We evaluated 84 consecutive female patients with AN who were studied again an average of 11.9 years later. The ability of some of the laboratory data obtained at the initial examination to predict a fatal or chronic course was analysed by discriminant and multiple regression analyses.
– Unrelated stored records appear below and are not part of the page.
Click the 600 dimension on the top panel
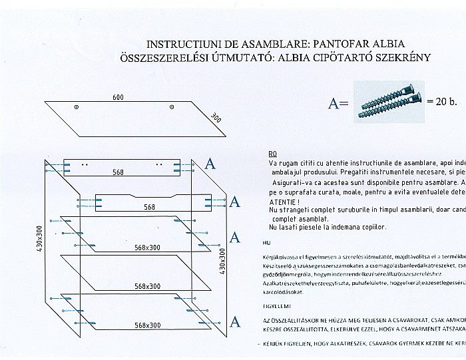pos(118,98)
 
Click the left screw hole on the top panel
pos(77,107)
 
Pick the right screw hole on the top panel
pos(172,107)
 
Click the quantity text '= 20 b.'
pos(442,103)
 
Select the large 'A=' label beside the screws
pos(338,104)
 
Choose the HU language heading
pos(266,244)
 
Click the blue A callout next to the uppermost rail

Abnormally low serum albumin levels (< or = 36 g/l) and a low weight (< or = 60% of average body weight) at the initial examination were variables best able to predict a lethal course. In addition, high serum creatinine and uric acid levels predicted a chronic course. Most of the initial abnormal laboratory findings were reversible with a normal food intake. At a 12-year follow-up 67% of the chronic anorexic patients and 27% of those in the good/intermediate outcome group (compared to 8% morbidity in normal controls) presented with medical co-morbidity, in particular osteoporosis and renal disease. The standardized mortality ratio was 9.6.
Laboratory findings obtained at the initial examination may be helpful in predicting a fatal or chronic course of AN. An evaluation of the long-term outcome of eating disorders should include an assessment of the medical co-morbidity.
神经性厌食症(AN)患者面临着慢性疾病和死亡的高风险。在疾病急性期,他们会出现众多身体和实验室检查异常。然而,对于这些检查结果的长期预后价值以及连续接受长期治疗的大量患者的医疗发病率,我们知之甚少。
我们评估了84例连续的AN女性患者,平均在11.9年后对她们进行了再次研究。通过判别分析和多元回归分析,分析了初次检查时获得的一些实验室数据预测致命或慢性病程的能力。
初次检查时血清白蛋白水平异常低(≤36 g/L)和体重低(≤平均体重的60%)是最能预测致命病程的变量。此外,高血清肌酐和尿酸水平预测慢性病程。大多数初次异常的实验室检查结果在正常饮食摄入后是可逆的。在12年随访时,67%的慢性厌食症患者和27%预后良好/中等的患者(正常对照组发病率为8%)存在合并症,尤其是骨质疏松症和肾脏疾病。标准化死亡率为9.6。
初次检查时获得的实验室检查结果可能有助于预测AN的致命或慢性病程。饮食失调的长期结局评估应包括对合并症的评估。